= ABOUT THIS TASK =
The lines to copy run from the one containing "You are a computer-use agent." to the end of the listing. Please write them out exactly, minus the pictures.

INFORMATION GIVEN Start Marker

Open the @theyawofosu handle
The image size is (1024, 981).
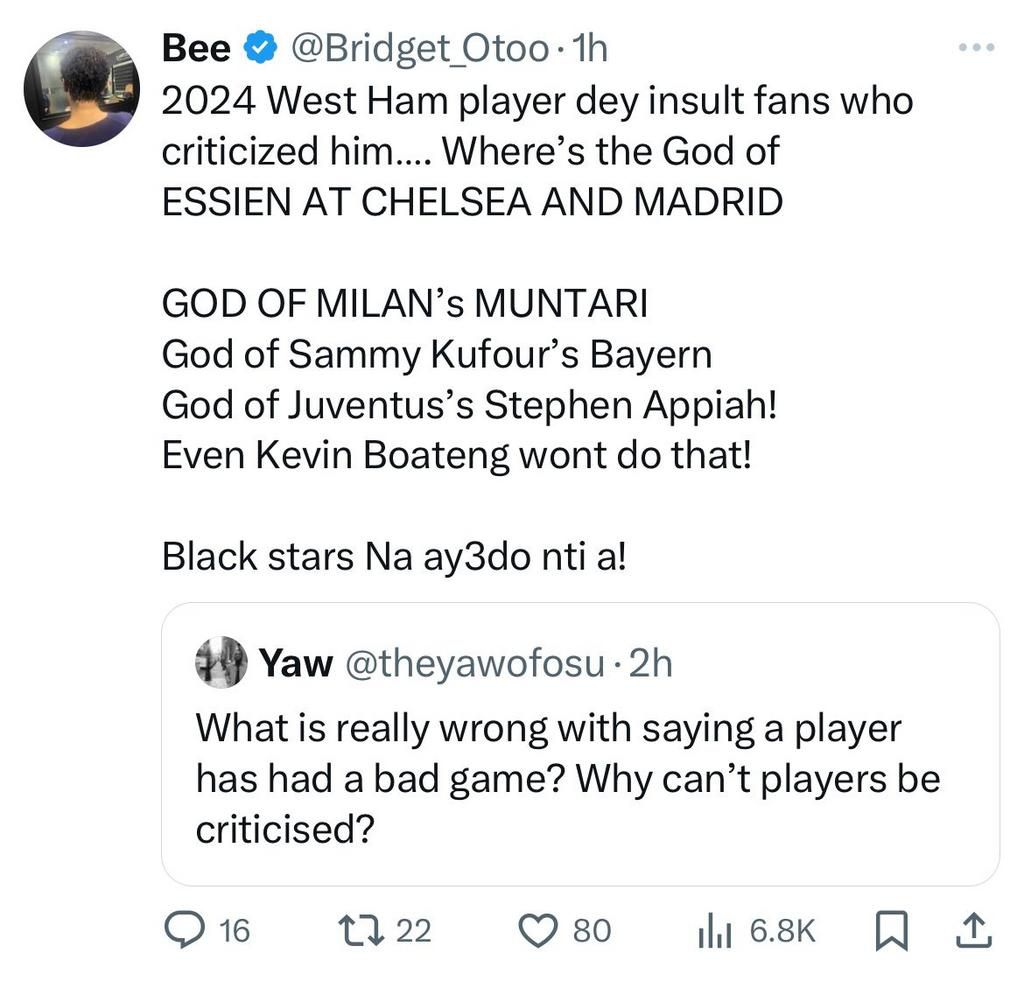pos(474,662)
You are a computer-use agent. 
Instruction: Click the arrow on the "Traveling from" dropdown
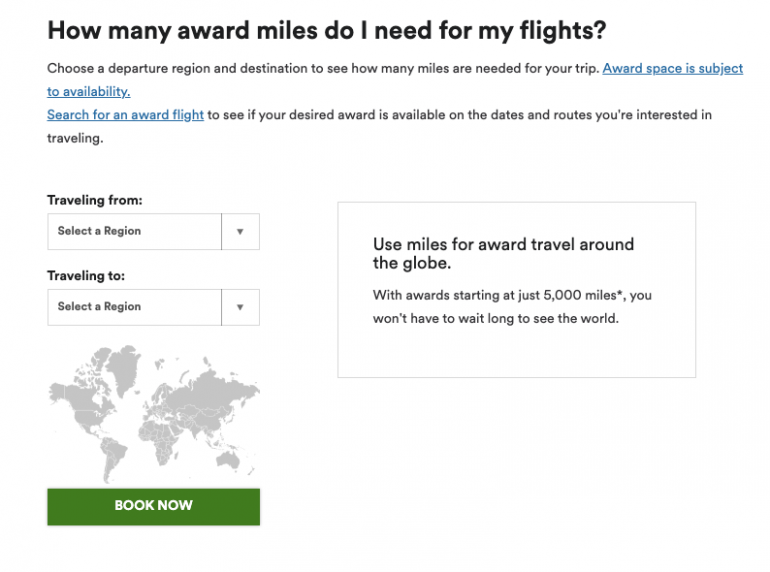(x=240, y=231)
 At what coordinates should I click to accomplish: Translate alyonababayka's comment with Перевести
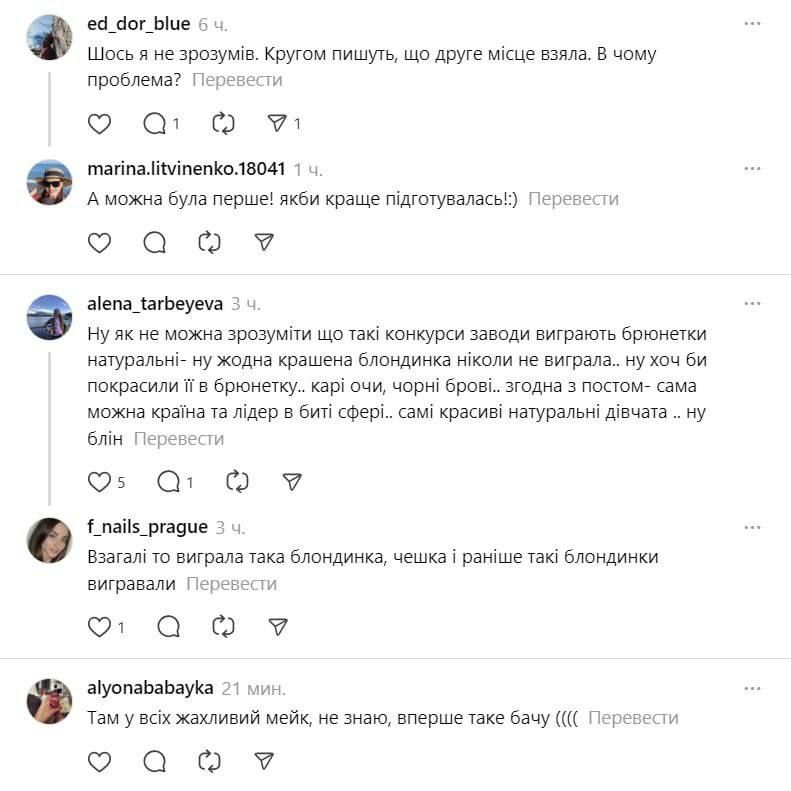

INFORMATION GIVEN End Marker

= ANSWER SECTION =
You are a computer-use agent. 
Instruction: Click the arrow on the "Traveling from" dropdown
(x=240, y=231)
 At what coordinates should I click to accomplish: Translate alyonababayka's comment with Перевести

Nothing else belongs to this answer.